- **Exercise directions**: Copy the lines below, switching "Screen Options panel" to "Screen Settings panel" and leaving everything else unchanged.

- **Supplied material**:
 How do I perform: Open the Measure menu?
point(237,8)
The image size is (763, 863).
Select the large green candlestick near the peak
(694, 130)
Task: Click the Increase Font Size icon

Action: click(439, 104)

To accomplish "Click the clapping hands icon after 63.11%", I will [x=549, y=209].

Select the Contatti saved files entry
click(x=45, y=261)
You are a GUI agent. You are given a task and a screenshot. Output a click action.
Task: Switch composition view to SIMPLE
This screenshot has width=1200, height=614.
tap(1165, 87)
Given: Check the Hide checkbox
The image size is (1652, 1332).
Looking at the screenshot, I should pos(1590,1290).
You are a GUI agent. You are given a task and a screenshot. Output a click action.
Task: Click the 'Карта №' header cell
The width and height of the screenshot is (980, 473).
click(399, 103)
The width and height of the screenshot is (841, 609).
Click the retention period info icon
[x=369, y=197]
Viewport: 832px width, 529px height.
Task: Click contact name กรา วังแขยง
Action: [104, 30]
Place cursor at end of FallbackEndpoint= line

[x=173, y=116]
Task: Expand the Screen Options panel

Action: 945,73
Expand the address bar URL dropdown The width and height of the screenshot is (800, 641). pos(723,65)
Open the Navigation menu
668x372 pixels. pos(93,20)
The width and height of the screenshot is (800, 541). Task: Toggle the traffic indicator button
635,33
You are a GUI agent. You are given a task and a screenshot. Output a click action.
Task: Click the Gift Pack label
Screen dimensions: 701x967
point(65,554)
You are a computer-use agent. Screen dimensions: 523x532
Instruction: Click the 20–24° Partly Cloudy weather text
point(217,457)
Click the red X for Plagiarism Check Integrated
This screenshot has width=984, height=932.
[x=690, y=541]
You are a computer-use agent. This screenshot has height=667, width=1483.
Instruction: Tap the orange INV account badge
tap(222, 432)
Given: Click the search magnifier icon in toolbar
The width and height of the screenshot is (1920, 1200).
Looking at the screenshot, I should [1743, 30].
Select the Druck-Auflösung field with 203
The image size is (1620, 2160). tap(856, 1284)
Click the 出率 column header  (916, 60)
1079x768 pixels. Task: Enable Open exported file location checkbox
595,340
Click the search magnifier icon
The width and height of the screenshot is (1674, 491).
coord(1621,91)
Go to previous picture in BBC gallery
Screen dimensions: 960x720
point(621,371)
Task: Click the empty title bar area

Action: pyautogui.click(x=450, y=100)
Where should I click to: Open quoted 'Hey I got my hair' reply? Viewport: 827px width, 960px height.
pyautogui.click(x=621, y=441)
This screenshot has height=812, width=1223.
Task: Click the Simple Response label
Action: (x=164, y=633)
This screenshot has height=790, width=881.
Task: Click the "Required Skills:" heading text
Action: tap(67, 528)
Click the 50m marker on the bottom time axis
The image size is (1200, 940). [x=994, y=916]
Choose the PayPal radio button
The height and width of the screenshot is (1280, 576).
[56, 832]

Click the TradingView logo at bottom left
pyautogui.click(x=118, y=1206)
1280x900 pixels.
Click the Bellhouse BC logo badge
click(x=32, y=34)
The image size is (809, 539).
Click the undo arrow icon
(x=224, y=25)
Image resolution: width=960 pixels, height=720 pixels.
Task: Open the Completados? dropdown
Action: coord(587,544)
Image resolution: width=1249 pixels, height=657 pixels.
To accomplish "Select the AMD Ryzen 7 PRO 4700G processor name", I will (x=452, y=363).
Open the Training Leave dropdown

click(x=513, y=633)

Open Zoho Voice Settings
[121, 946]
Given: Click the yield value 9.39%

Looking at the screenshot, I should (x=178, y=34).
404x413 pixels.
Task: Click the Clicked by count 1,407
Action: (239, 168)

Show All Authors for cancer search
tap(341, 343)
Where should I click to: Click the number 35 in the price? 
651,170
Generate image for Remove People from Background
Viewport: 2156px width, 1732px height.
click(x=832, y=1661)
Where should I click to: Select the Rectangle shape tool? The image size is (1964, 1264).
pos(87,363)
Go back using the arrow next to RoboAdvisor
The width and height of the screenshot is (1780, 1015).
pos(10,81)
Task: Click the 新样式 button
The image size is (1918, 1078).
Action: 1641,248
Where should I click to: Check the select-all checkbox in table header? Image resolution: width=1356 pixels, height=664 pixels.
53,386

- **Final answer**:
 How do I perform: Open the Measure menu?
point(237,8)
The image size is (763, 863).
Select the large green candlestick near the peak
(694, 130)
Task: Click the Increase Font Size icon

Action: click(439, 104)

To accomplish "Click the clapping hands icon after 63.11%", I will [x=549, y=209].

Select the Contatti saved files entry
click(x=45, y=261)
You are a GUI agent. You are given a task and a screenshot. Output a click action.
Task: Switch composition view to SIMPLE
This screenshot has width=1200, height=614.
tap(1165, 87)
Given: Check the Hide checkbox
The image size is (1652, 1332).
Looking at the screenshot, I should pos(1590,1290).
You are a GUI agent. You are given a task and a screenshot. Output a click action.
Task: Click the 'Карта №' header cell
The width and height of the screenshot is (980, 473).
click(399, 103)
The width and height of the screenshot is (841, 609).
Click the retention period info icon
[x=369, y=197]
Viewport: 832px width, 529px height.
Task: Click contact name กรา วังแขยง
Action: [104, 30]
Place cursor at end of FallbackEndpoint= line

[x=173, y=116]
Task: Expand the Screen Settings panel

Action: 945,73
Expand the address bar URL dropdown The width and height of the screenshot is (800, 641). pos(723,65)
Open the Navigation menu
668x372 pixels. pos(93,20)
The width and height of the screenshot is (800, 541). Task: Toggle the traffic indicator button
635,33
You are a GUI agent. You are given a task and a screenshot. Output a click action.
Task: Click the Gift Pack label
Screen dimensions: 701x967
point(65,554)
You are a computer-use agent. Screen dimensions: 523x532
Instruction: Click the 20–24° Partly Cloudy weather text
point(217,457)
Click the red X for Plagiarism Check Integrated
This screenshot has width=984, height=932.
[x=690, y=541]
You are a computer-use agent. This screenshot has height=667, width=1483.
Instruction: Tap the orange INV account badge
tap(222, 432)
Given: Click the search magnifier icon in toolbar
The width and height of the screenshot is (1920, 1200).
Looking at the screenshot, I should [1743, 30].
Select the Druck-Auflösung field with 203
The image size is (1620, 2160). tap(856, 1284)
Click the 出率 column header  (916, 60)
1079x768 pixels. Task: Enable Open exported file location checkbox
595,340
Click the search magnifier icon
The width and height of the screenshot is (1674, 491).
coord(1621,91)
Go to previous picture in BBC gallery
Screen dimensions: 960x720
point(621,371)
Task: Click the empty title bar area

Action: pyautogui.click(x=450, y=100)
Where should I click to: Open quoted 'Hey I got my hair' reply? Viewport: 827px width, 960px height.
pyautogui.click(x=621, y=441)
This screenshot has height=812, width=1223.
Task: Click the Simple Response label
Action: (x=164, y=633)
This screenshot has height=790, width=881.
Task: Click the "Required Skills:" heading text
Action: tap(67, 528)
Click the 50m marker on the bottom time axis
The image size is (1200, 940). [x=994, y=916]
Choose the PayPal radio button
The height and width of the screenshot is (1280, 576).
[56, 832]

Click the TradingView logo at bottom left
pyautogui.click(x=118, y=1206)
1280x900 pixels.
Click the Bellhouse BC logo badge
click(x=32, y=34)
The image size is (809, 539).
Click the undo arrow icon
(x=224, y=25)
Image resolution: width=960 pixels, height=720 pixels.
Task: Open the Completados? dropdown
Action: coord(587,544)
Image resolution: width=1249 pixels, height=657 pixels.
To accomplish "Select the AMD Ryzen 7 PRO 4700G processor name", I will (x=452, y=363).
Open the Training Leave dropdown

click(x=513, y=633)

Open Zoho Voice Settings
[121, 946]
Given: Click the yield value 9.39%

Looking at the screenshot, I should (x=178, y=34).
404x413 pixels.
Task: Click the Clicked by count 1,407
Action: (239, 168)

Show All Authors for cancer search
tap(341, 343)
Where should I click to: Click the number 35 in the price? 
651,170
Generate image for Remove People from Background
Viewport: 2156px width, 1732px height.
click(x=832, y=1661)
Where should I click to: Select the Rectangle shape tool? The image size is (1964, 1264).
pos(87,363)
Go back using the arrow next to RoboAdvisor
The width and height of the screenshot is (1780, 1015).
pos(10,81)
Task: Click the 新样式 button
The image size is (1918, 1078).
Action: 1641,248
Where should I click to: Check the select-all checkbox in table header? Image resolution: width=1356 pixels, height=664 pixels.
53,386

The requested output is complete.